Short task>
Report each line of the listing below that contains the word "share". Count a line only if the word appears in that exact case.

Items listed in a dataset
------------
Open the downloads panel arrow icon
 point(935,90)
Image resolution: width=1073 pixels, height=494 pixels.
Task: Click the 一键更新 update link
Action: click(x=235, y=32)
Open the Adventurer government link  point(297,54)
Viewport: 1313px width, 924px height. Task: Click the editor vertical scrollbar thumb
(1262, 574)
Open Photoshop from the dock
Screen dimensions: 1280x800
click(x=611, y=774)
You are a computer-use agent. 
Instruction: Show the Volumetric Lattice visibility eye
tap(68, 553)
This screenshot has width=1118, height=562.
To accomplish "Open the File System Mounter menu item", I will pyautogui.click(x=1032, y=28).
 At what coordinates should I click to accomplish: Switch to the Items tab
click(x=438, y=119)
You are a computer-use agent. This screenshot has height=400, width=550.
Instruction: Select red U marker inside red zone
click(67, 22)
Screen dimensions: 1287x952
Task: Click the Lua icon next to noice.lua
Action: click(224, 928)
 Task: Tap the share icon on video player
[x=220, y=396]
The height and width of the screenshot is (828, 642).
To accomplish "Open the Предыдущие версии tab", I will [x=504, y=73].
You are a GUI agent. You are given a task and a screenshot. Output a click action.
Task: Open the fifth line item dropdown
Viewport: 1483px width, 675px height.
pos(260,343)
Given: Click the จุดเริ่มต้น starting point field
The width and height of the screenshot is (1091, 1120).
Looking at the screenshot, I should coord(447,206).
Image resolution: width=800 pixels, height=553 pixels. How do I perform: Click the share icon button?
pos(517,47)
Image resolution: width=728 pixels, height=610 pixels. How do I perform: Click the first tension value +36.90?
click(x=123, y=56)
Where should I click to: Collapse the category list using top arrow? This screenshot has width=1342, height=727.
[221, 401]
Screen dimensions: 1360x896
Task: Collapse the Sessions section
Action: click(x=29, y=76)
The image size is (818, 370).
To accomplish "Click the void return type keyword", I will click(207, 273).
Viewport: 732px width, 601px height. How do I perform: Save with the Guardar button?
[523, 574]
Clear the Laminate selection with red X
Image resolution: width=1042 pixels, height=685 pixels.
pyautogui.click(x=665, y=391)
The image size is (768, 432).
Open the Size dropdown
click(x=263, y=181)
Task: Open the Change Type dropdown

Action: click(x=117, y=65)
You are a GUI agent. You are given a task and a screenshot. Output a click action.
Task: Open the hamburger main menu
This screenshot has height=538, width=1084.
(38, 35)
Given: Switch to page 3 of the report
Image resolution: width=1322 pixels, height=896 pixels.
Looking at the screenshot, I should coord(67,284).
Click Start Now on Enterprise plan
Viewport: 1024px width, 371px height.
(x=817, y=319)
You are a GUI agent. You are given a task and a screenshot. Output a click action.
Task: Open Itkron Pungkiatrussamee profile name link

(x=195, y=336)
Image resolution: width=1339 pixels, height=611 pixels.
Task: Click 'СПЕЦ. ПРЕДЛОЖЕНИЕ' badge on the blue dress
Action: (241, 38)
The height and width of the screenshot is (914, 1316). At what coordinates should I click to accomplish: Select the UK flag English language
------------
Answer below>
 Task: Tap the share icon on video player
Image resolution: width=800 pixels, height=553 pixels. How do I perform: Click the share icon button?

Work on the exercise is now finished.